JAKARTA (Reuters) - La police indonésienne a nié jeudi les accusations de violence formulées par la famille d’une militante transgenre de l’Université Harvard, décédée après avoir été arrêtée lors de sa lune de miel sur l’île touristique de Bali.

Rodrigo Ventosilla, 32 ans, originaire du Pérou, a été détenu par la police des douanes à son arrivée avec son nouveau mari, également péruvien, a indiqué sa famille dans un communiqué publié cette semaine sur Instagram, accusant les autorités de Bali de « violences policières ... discrimination raciale et transphobie ».

Un porte-parole de la police de Bali a déclaré à Reuters que Ventosilla faisait l’objet d’une enquête pour des infractions liées à la drogue après la découverte présumée dans ses bagages de produits dérivés du cannabis.

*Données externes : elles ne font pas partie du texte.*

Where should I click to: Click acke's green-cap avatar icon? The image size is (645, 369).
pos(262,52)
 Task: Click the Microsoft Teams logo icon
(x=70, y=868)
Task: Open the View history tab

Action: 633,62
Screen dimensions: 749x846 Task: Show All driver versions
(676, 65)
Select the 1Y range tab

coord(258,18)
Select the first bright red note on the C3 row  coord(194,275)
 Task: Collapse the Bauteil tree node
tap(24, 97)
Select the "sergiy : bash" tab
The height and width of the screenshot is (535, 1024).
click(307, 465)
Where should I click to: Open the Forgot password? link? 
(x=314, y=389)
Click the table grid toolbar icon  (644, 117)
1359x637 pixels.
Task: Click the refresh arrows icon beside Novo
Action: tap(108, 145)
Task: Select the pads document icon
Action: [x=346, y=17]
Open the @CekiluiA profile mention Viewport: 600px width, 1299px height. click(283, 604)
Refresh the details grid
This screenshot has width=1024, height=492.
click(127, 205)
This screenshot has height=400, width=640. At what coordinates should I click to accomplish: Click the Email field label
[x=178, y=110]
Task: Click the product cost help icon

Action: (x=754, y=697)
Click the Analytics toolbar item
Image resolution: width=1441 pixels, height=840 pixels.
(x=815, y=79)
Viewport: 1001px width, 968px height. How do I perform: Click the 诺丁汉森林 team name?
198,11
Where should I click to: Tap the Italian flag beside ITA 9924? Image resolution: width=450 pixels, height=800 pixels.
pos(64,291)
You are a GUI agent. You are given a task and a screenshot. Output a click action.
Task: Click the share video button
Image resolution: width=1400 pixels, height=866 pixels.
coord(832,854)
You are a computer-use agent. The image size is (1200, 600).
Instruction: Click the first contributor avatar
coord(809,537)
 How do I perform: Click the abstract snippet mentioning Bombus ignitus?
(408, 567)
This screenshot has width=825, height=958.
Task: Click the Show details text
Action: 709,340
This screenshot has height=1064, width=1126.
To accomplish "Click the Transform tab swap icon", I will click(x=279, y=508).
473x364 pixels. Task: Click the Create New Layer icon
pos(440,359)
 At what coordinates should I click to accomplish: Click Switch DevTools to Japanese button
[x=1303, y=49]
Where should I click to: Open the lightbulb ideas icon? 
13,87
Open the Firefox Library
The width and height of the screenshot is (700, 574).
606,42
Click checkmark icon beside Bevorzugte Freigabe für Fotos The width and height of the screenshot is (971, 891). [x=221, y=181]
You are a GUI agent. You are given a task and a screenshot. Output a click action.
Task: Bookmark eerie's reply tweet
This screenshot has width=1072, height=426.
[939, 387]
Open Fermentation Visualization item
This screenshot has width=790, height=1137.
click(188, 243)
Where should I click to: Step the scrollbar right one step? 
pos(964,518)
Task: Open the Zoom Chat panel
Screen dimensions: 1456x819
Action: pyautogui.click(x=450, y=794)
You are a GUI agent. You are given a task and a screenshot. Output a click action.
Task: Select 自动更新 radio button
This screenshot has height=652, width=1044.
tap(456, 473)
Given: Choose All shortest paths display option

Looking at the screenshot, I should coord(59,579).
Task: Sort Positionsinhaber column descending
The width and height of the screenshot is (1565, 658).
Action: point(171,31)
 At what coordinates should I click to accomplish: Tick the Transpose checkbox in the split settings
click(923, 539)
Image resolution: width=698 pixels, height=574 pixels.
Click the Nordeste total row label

Deux jours après son arrestation, Ventosilla a été transporté d’urgence à l’hôpital et est mort le 11 août en raison d’« une défaillance des fonctions corporelles », a déclaré le porte-parole de la police Stefanus Satake Bayu Setianto.

Bayu a indiqué que Ventosilla avait été malade après avoir ingéré un médicament qui ne faisait pas partie des articles confisqués par la police.

La famille de Ventosilla a déclaré ne pas connaître la cause de sa mort, mais a affirmé qu’il s’était vu refuser l’accès à une défense juridique et à des informations. Le porte-parole de la police, Bayu, n’a pas répondu à ces accusations ni à celles de transphobie, mais a déclaré qu’il n’y avait eu aucune violence et que l’affaire était désormais close.

Les étudiants et les enseignants de la Harvard Kennedy School, où Ventosilla étudiait, ont relayé les appels de la famille à une enquête, a rapporté le journal Harvard Crimson.

Ventosilla était membre fondateur de l’organisation péruvienne de défense des droits trans Diversidades Trans Masculinas et poursuivait un master en administration publique, a rapporté le Crimson.

Son mari était rentré au Pérou, selon la déclaration de sa famille.

Le ministère péruvien des Affaires étrangères a déclaré dans un communiqué mercredi avoir demandé aux autorités indonésiennes de respecter strictement « les droits humains de ses deux ressortissants », tout en ajoutant que la détention initiale « ne correspond pas à des actes de discrimination raciale ou de transphobie ».

La famille de Ventosilla a appelé le ministère péruvien des Affaires étrangères à mener une enquête plus approfondie.

L’Indonésie compte parmi les lois antidrogue les plus sévères de la région, avec des sanctions allant jusqu’à la peine capitale.